1. 2 Le succès de 1932, crucial dans la propagande fasciste

Au vu de l’investissement des fascistes dans le mouvement olympique, les Jeux olympiques sont de grands rendez-vous à ne pas manquer pour revendiquer les succès du système sportif en construction depuis 1925. À chaque édition, la préparation olympique est au cœur de l’entraînement. L’édition 1932 de l’Annuario del ciclismo publié aux éditions de La Gazzetta dello sport présente ainsi les grandes étapes de la préparation italienne pour les épreuves de cyclisme (Gazzetta 1932, 55) :

Printemps 1932 Épreuves de vitesse dans les vélodromes de Turin, Bologne, Rome, Vérone, Padoue, Mantoue et Gênes.
Juin-juillet 1932 Deux épreuves préolympiques de vitesse, à Turin et à Gênes.
Juillet 1932 Formation de deux équipes de six hommes à partir des meilleurs compétiteurs.
Juin-juillet 1932 Pour l’épreuve sur route, deux contre-la-montre organisés dans chaque région pour les amateurs. Les vainqueurs s’affronteront dans un contre-la-montre national qui permettra de choisir 8 coureurs.

Les résultats de 1932 sont à la hauteur des attentes, l’Italie arrivant deuxième avec 36 médailles, dont 12 en or, permettant au CONI de revendiquer un immense succès. Lando Ferretti revient sur ce succès dans Lo Sport, un livre bilan de la politique sportive fasciste publié en 1949 comme un écho au Libro dello sport de 1928 : « nel ciclismo, tre medaglie d'oro: l'inseguimento a squadre sui 4 km., e la vittoria di Pavesi, nonché quella collettiva sui 100 km. a cronometro; consolidavano il nostro primato onorevoli piazzamenti nella velocità » (Ferretti, 1949, 318).

L’enjeu de ces victoires est fortement affiché par le Comité olympique italien, qui rappelle les grands principes devant guider les sportifs vers les succès dans les réunions de son conseil de direction :

Quando la competizione è vinta, è indubbiamente un merito dell’Italia fascista; quando la competizione è perduta è un demerito, che agli effetti del prestigio sportivo dell’Italia di oggi, è per lo meno dannoso.
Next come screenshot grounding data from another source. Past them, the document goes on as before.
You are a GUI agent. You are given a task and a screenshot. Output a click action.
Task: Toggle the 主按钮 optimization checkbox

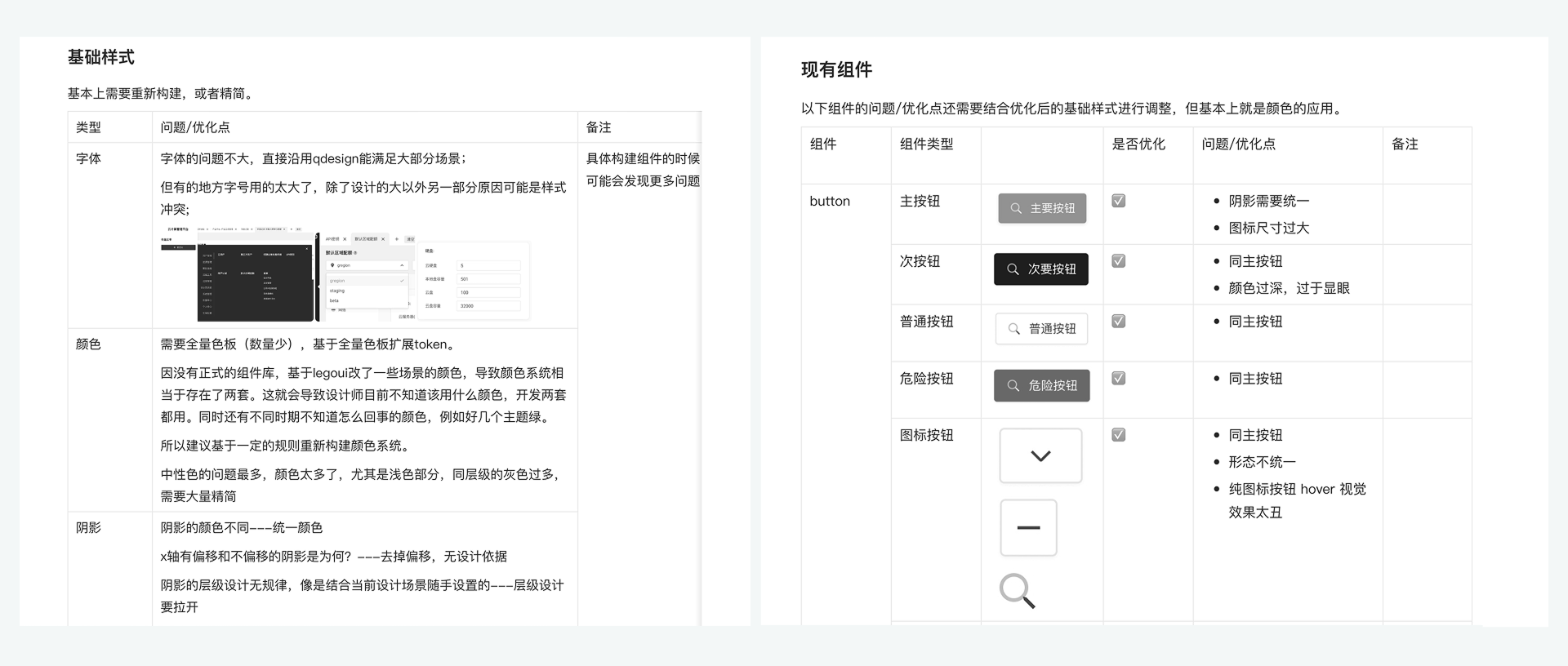(1119, 201)
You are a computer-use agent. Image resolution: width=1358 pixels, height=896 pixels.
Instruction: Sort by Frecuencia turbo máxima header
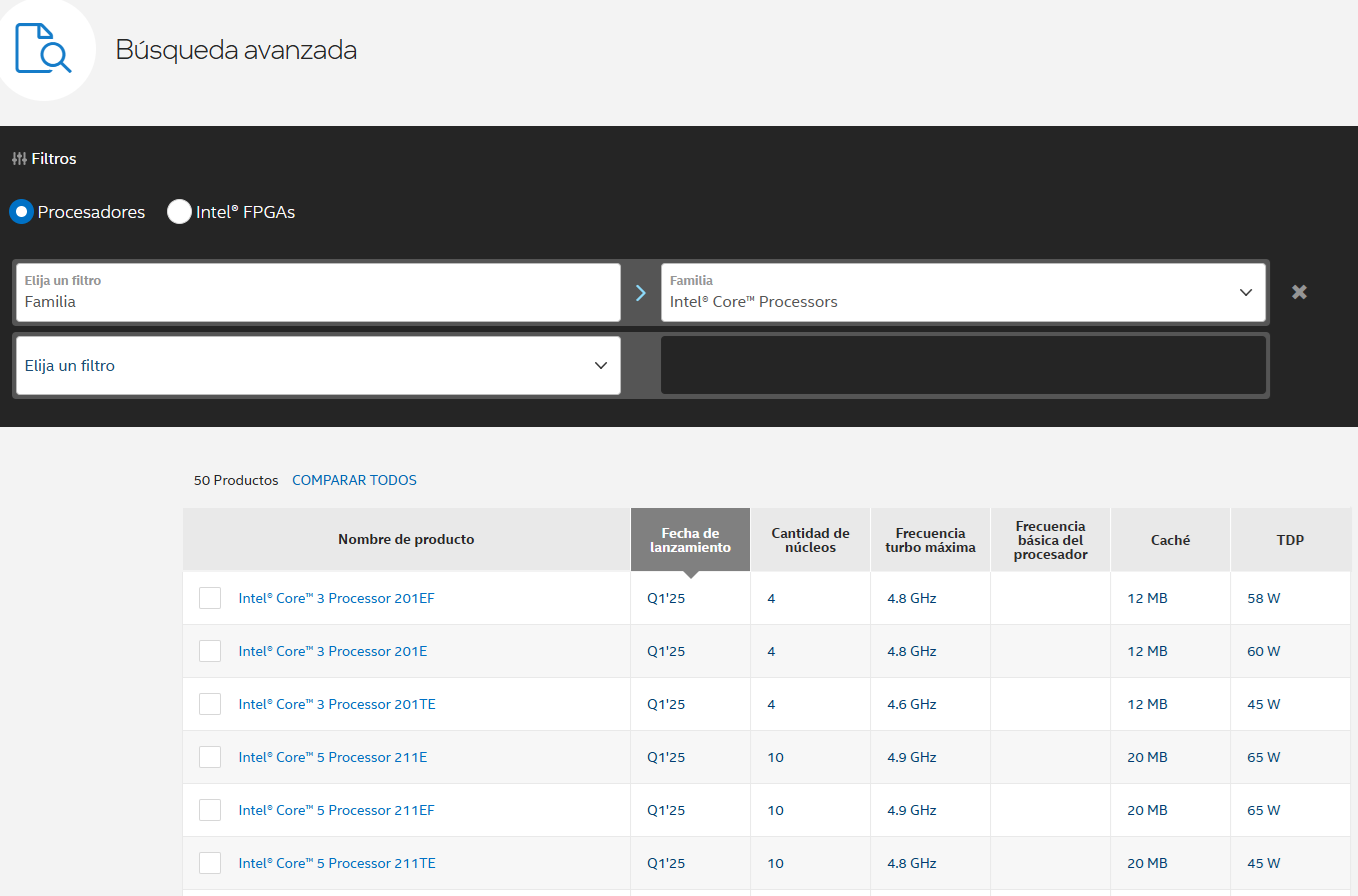pos(930,540)
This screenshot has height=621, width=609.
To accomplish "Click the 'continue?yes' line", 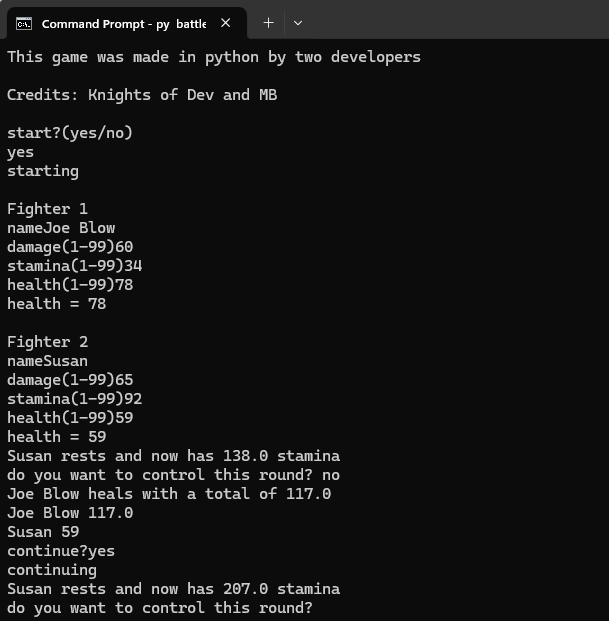I will pos(61,551).
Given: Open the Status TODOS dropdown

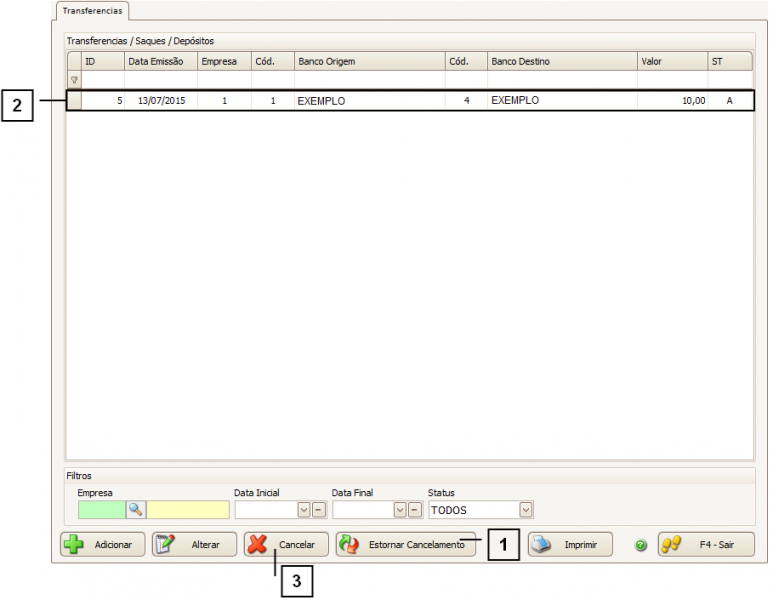Looking at the screenshot, I should pyautogui.click(x=526, y=510).
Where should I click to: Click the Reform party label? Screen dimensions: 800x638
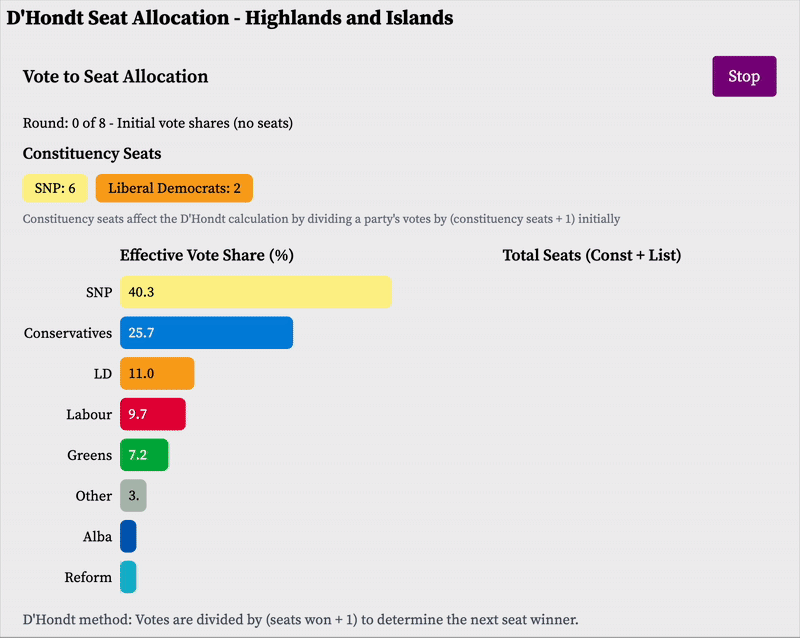88,577
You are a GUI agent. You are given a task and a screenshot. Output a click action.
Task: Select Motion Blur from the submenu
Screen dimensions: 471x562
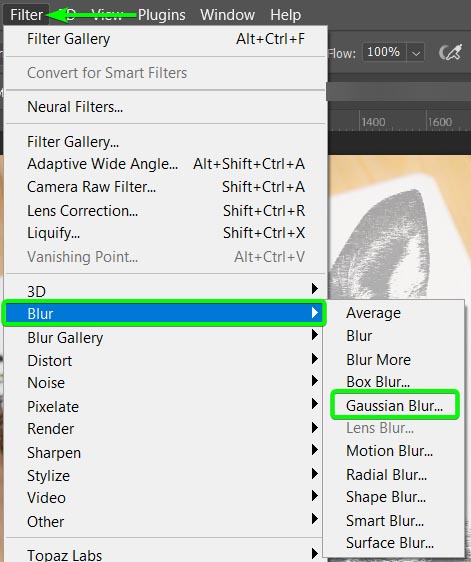pos(389,451)
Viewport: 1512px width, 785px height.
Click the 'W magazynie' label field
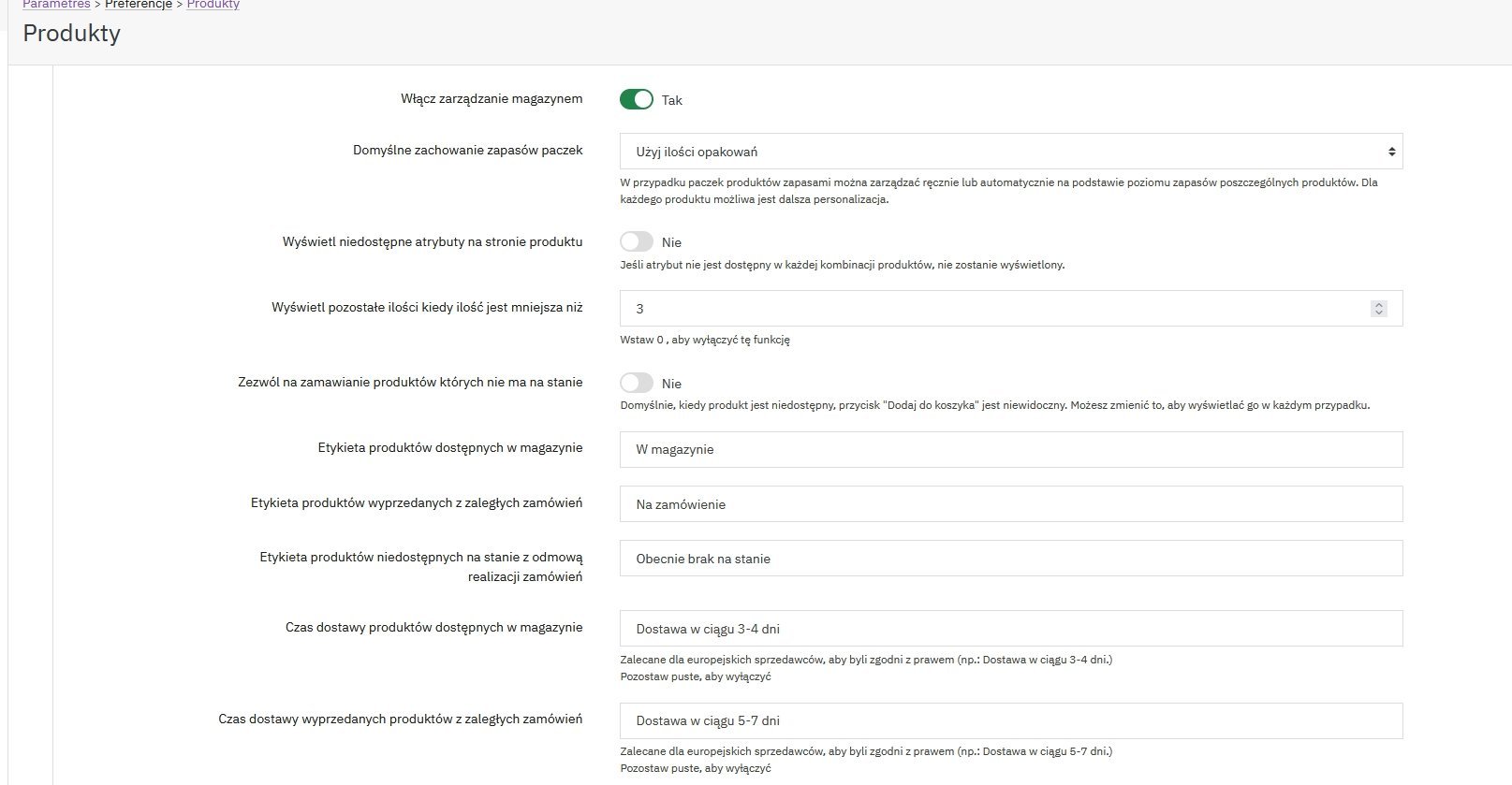coord(1011,449)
Io sento profondamente tutto ciò e chiedo che anche voi sentiate il grave smacco della mancata vittoria. Non va dimenticato che ogni atto, ivi compresi quelli sportivi, è un atto compiuto in nome dell’Italia Fascista. (Compte rendu du Comité de direction du 4 octobre 1933, p. 4).

De ce fait, après le succès de 1932, l’Italie fasciste a un rang à tenir (CONI, 29 septembre 1934) pour l’édition organisée à Berlin en 1936, d’autant plus au vu de la situation géopolitique qui fait de cet événement un moment incontournable pour la défense du prestige d’une Italie affaiblie sur la scène internationale suite aux sanctions économiques décidées après la conquête de l’Éthiopie, ainsi que pour la rencontre entre deux systèmes sportifs totalitaires. La revue Lo Sport fascista consacre par conséquent un numéro entier à la question olympique en juillet 1936, pour rappeler ces enjeux aux Italiens avant la tenue des Jeux Olympiques de Berlin.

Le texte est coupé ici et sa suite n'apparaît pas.